Wednesday, August 13, 2008

Intelligentsia: Behold the Clover

Spent the early part of this week in Chicago, where I was able to check another must-taste espresso joint off my list: Intelligentsia.

These guys are right up there in the CoffeeGeek pantheon, producing a good share of US Barista Championship top contenders, and blazing the trail for single-origin micro-lot coffees nationally.

I got to check out two of their shops in Chicago - in both places getting hopped up enough on caffeine to walk out a little wobbly. Geeky, I know, to risk getting cut off at a COFFEE bar. Both were excellent, though the Lakeview store had a much better vibe - more sparse, more funky and more fun than the more bustling, business-like Millennium Park location.

Truth is, though, I'm still struggling a little with my take on the place. It was clearly top notch - the barista in Lakeview tossed two macchiatos before she got one she liked enough to serve - but the drinks themselves, and the experience overall didn't quite hold up relative to Victrola or Stumptown.

Two minor quibbles:

Black Cat, Intelligentsia's espresso blend, is roasted significantly darker than other places of this caliber. The roast yielded an espresso that was exceptionally smooth, but with less body less nuanced flavors than I was expecting.

I was also a little disappointed with the texturing of the milk. Keep in mind, this is relative to expectations, not run of the mill; these were exceptionally tasty drinks, beautifully presented. But still - check out the head to head with my current all-time fave Victrola:




The Victrola latte was clean, clear and silky smooth. The Intelly latte was by comparison, choppy and heterogeneous, with larger, less consistent bubbles.

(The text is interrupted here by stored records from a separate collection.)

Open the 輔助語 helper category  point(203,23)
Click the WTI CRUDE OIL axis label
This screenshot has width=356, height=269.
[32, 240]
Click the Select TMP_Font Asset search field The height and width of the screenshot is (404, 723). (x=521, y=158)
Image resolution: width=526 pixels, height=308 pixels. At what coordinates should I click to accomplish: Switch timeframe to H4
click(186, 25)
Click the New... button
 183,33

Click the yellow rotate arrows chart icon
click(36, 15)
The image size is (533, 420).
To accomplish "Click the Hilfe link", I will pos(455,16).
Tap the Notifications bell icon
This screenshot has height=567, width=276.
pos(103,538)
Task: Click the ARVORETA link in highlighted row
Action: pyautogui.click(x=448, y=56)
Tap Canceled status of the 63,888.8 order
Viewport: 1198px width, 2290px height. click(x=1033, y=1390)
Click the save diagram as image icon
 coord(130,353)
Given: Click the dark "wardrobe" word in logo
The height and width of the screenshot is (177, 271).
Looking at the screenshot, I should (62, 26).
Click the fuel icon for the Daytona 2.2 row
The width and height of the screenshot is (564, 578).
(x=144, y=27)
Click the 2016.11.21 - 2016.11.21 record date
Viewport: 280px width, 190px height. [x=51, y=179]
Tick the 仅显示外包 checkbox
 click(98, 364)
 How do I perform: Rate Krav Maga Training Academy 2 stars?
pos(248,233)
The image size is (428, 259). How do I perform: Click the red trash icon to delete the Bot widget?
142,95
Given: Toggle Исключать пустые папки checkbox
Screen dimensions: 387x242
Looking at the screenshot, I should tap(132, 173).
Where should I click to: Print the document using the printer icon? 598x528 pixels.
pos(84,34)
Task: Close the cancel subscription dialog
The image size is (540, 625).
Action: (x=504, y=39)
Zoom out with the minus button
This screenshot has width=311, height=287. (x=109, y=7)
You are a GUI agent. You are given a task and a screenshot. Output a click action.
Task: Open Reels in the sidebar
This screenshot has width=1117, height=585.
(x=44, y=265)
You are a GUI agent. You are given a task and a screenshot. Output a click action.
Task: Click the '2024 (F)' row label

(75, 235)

Just before I left, I went back up to the counter and ordered a coffee from one of the only operational Clovers in the country. The Clover is a $20,000 piece of coffee genius. It allows complete control of the process of making a single cup of coffee - temperature, brewing time, grind, dosing. Word was that the Clover was going to change the way the world drank coffee, and I must have read a dozen first person accounts of how the Clover had revealed flavors in coffee that no one had ever dreamed of. Then, Starbucks bought the company, and clamped the window shut on independent stores like Intelligentsia getting more. Expectations high? You betcha. But I found the actual result - I ordered a cup of a micro-lot Honduran - a little disappointing. There was an exceptionally clean finish, and crisp citrus flavor that reminded me a little of lemongrass. But as with the espresso, the body was lighter than I expected, and I had to strain to taste the richer undertones. It was an excellent cup of coffee, but didn't compare to the depth of Paradise Roasters Lake Tarwar or Cuvee Coffee's micro-lot Brazilian in my humble little french press at home.

There's no question that my expectations of this place were sky high; and my quibble were really just that. If I lived around the corner from an Intelligentsia shop, I'd be in there every last chance I got, drinking in the smells and sounds and feel of a place clearly passionate about really good coffee.